Employees must file such requests within the time period required by
the agency. An employee's request for credit of compensatory time off
for travel may be denied if the request is not filed within the time
period required by the agency.
0
6. In Sec. 550.1406, revise the section heading and paragraph (b) to
read as follows:
Sec. 550.1406 Use of accrued compensatory time off.
* * * * *
(b) Compensatory time off may be used when the employee is granted
time off from his or her scheduled tour of duty established for leave
purposes. An employee must use earned compensatory time off under this
subpart in increments of one-tenth of an hour (6 minutes) or one-
quarter of an hour (15 minutes). Agencies must charge compensatory time
off in the chronological order in which it was earned, with
compensatory time off earned first being charged first.
0
7. In Sec. 550.1407, revise paragraph (a)(1) and add a new paragraph
(e) to read as follows:
[[Page 19099]]
Sec. 550.1407 Forfeiture of unused compensatory time off.

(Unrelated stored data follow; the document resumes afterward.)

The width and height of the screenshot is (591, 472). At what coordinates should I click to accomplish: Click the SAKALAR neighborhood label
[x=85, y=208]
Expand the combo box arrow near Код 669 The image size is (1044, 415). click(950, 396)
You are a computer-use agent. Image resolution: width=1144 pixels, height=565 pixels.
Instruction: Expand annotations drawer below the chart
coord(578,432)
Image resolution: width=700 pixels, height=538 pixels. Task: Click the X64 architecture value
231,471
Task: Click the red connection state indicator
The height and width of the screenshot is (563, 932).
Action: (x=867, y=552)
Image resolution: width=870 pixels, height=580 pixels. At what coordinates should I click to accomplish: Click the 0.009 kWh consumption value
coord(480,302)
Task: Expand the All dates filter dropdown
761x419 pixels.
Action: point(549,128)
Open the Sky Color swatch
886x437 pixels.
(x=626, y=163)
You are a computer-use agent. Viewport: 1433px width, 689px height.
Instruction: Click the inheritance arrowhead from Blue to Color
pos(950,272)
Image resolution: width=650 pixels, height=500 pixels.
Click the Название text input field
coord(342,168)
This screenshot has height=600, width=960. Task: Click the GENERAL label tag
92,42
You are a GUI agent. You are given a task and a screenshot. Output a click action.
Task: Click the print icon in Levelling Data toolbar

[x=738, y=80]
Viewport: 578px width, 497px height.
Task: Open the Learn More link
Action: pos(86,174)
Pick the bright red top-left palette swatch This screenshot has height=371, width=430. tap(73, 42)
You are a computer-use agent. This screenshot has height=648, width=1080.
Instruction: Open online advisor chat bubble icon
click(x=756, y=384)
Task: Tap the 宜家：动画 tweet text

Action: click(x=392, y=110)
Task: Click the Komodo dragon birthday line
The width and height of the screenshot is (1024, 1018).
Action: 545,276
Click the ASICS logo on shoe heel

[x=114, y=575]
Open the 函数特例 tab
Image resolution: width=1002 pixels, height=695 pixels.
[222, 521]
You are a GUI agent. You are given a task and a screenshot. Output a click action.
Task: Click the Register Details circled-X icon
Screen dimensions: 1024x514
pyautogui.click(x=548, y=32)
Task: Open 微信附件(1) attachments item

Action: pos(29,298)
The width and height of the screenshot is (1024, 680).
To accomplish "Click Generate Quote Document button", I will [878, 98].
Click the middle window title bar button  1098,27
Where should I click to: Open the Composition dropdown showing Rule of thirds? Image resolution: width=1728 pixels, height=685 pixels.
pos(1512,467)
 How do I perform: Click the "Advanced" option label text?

(a) After 26 pay periods. (1) Except as provided in paragraphs
(a)(2) and (e) of this section, an employee must use accrued
compensatory time off by the end of the 26th pay period after the pay
period during which it was earned. If an employee fails to use the
compensatory time off within 26 pay periods after it was earned, he or
she must forfeit such compensatory time off.
* * * * *
(e) Exception due to an exigency. If an employee fails to use his
or her compensatory time earned under Sec. 550.1404(a) by the end of
the 26th pay period after the pay period during which it was earned due
to an exigency of the service beyond the employee's control, an
authorized agency official, at his or her sole and exclusive
discretion, may extend the time limit for using such compensatory time
off for travel for up to an additional 26 pay periods.